Adena is just one of hundreds of protesters who gathered in central Prishtina at lunchtime today (Wednesday, Jan. 31) for a common cause — to protest against the air pollution that has consistently been reaching alarming levels in the capital.
“Prishtina breathing kills,” “Prishtina takes my breath away,” “Help me, I can’t breathe,” were a few of the many messages that were presented on banners held by citizens wearing protective face masks.
Accompanied by the sound of labored breathing playing through speakers, all gathered in front of the National Theater of Kosovo urging central and local government to do more to combat deadly air pollution that blights the capital and its surroundings every year. The protest was dubbed “Hazardous,” after the level of air pollution in Prishtina according to the U.S. Embassy in Prishtina’s air quality measurement application.
Referring to Minister of Environment’s reaction to the situation that “things cannot be solved with a magic wand,” protest organizers wrote in the event’s Facebook page: “So it’s time for the citizens and a protest to find solutions to this dangerous problem. We, Prishtina citizens, ask that this issue be taken seriously by the Government and the Local Government. Time is running and we are not seeing any more concrete and detailed plans to solve the problem of pollution. Each one is a victim, and no one is waiting for a magic wand to the problem.”

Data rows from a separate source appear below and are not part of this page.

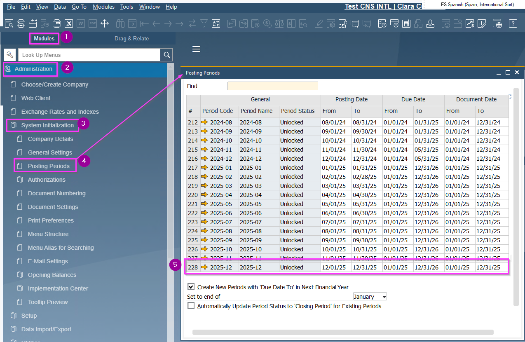
Task: Open the calendar toolbar icon
Action: 406,23
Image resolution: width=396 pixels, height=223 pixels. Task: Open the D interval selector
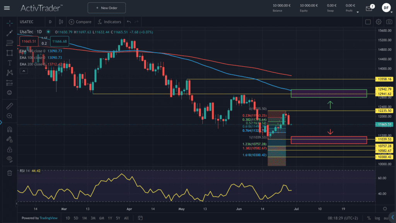pyautogui.click(x=50, y=22)
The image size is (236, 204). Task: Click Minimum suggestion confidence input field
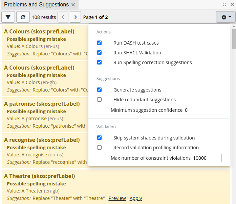coord(194,110)
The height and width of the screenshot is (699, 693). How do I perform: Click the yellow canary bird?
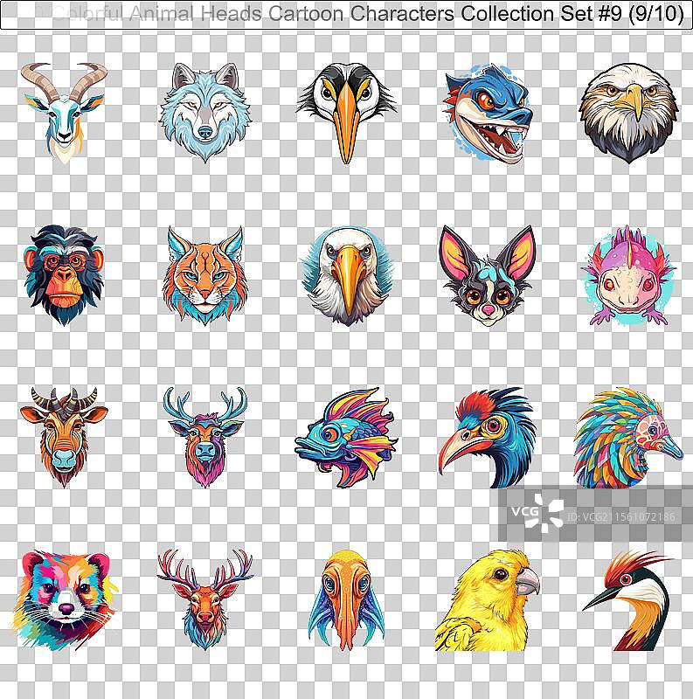click(486, 600)

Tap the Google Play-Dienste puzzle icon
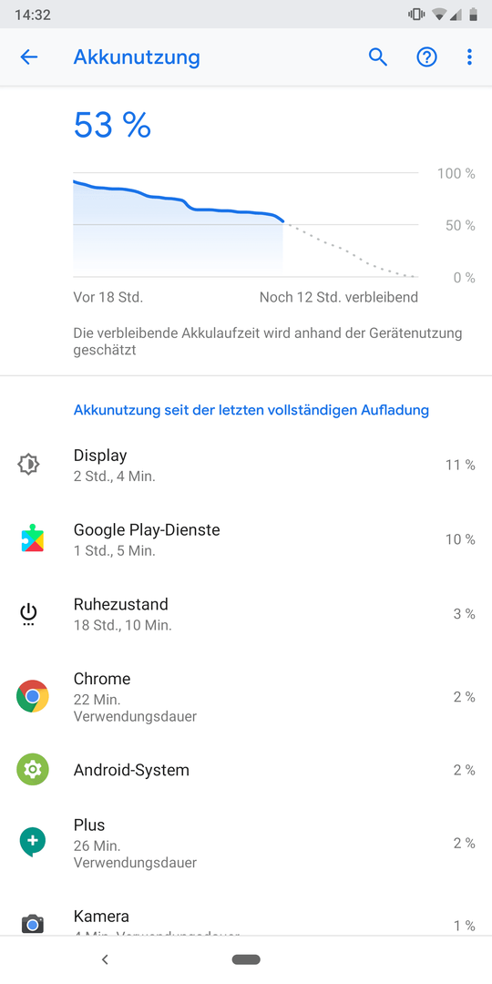tap(32, 539)
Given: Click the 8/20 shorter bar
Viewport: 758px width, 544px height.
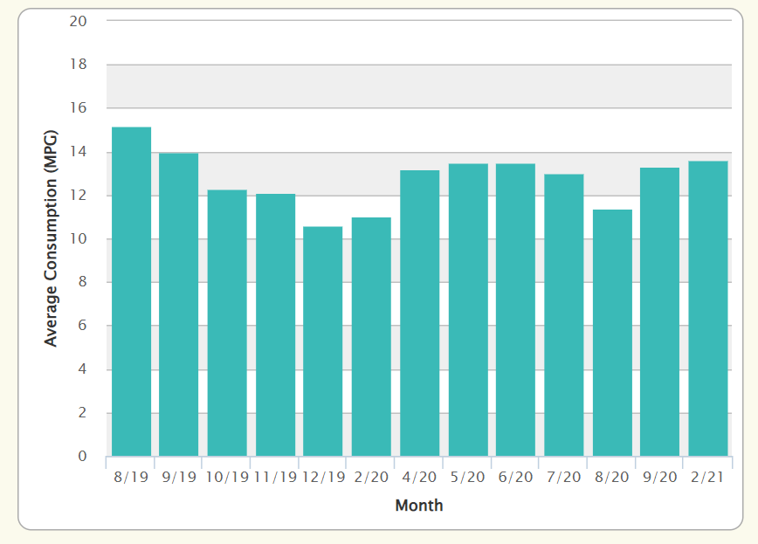Looking at the screenshot, I should (x=612, y=333).
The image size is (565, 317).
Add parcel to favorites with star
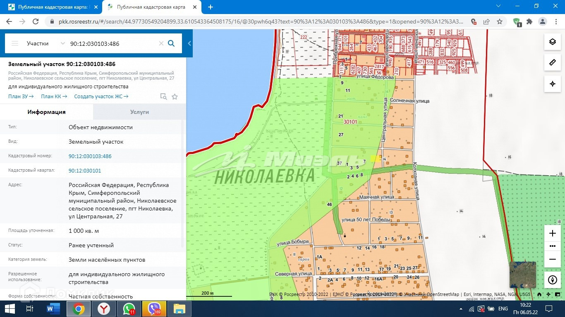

“According to data, the short term effects of pollution from particles leads to an increase in the number of people suffering from asthmatic bronchitis, chronic bronchitis, obstructive chronic lung illnesses in elderly people, cardiovascular and respiratory illnesses and cancer, as well as an increased rate of mortality and shortened human life expectancy.” — National Institute of Public Health of Kosovo.
Much of Prishtina’s pollution comes from the Kosovo A and B power plants a few kilometers outside the city, but it is also exacerbated by the burning of wood and coal for heating in winter as well as heavy traffic and outdated vehicles.
After meetings on Tuesday (Jan.30) between the Minister of Environment and Spatial Planning, Albena Reshitaj and the deputy mayor of Prishtina, Selim Pacolli, emergency measures were introduced in the capital from today (Wednesday, Jan. 31) in an attempt to decrease air pollution.
The emergency measures include closing the main roads in the city center for private cars between 6:00 and 22:00 and making public transport in the city free as well as banning the sale and use of coal for heating within the capital.
“I have come out today to fulfill my civil obligation. But we have no government … I think the ban on cars is a good thing. But we must change the filters in Kosova A and B, so as to have less pollution. The government must address this issue.”
— Nexhip Shylemaja, pensioner
Last Monday, the National Institute of Public Health of Kosovo reacted to the high level of pollution, saying that the high level of pollution is a danger to the population’s health and issued a series of recommendations.
On a strategic level it called for the urgent implementation of the Ministry of Environment and Spatial Planning’s 2016 action plan on improving air quality, the implementation of national programs and joint ventures in the field of air pollution, and for oversight by the health inspectorate of daily reporting on respiratory and cardiovascular diseases by health care institutions.
Specifically, the Institute called for more rigorous inspections of air filters at the power plants and of fuel quality, increasing the number of buses using ecological fuel, putting limits on the number of cars coming into Prishtina from outside, and strengthening the technical control of vehicles.
Individuals are advised to reduce their trips outside in polluted areas, especially during morning and evening, to stay at home with windows closed and to wear scarves or masks over their mouths if they need to go out. Vulnerable groups such as those suffering from cardiovascular or respiratory diseases, children and pregnant women are particularly advised to take extra precautions.
“We want clean air. Now is not the time to talk. We want people held responsible for this pollution. The [Municipal] Assembly is set to discuss air quality tomorrow. We don’t want words. We want concrete actions.”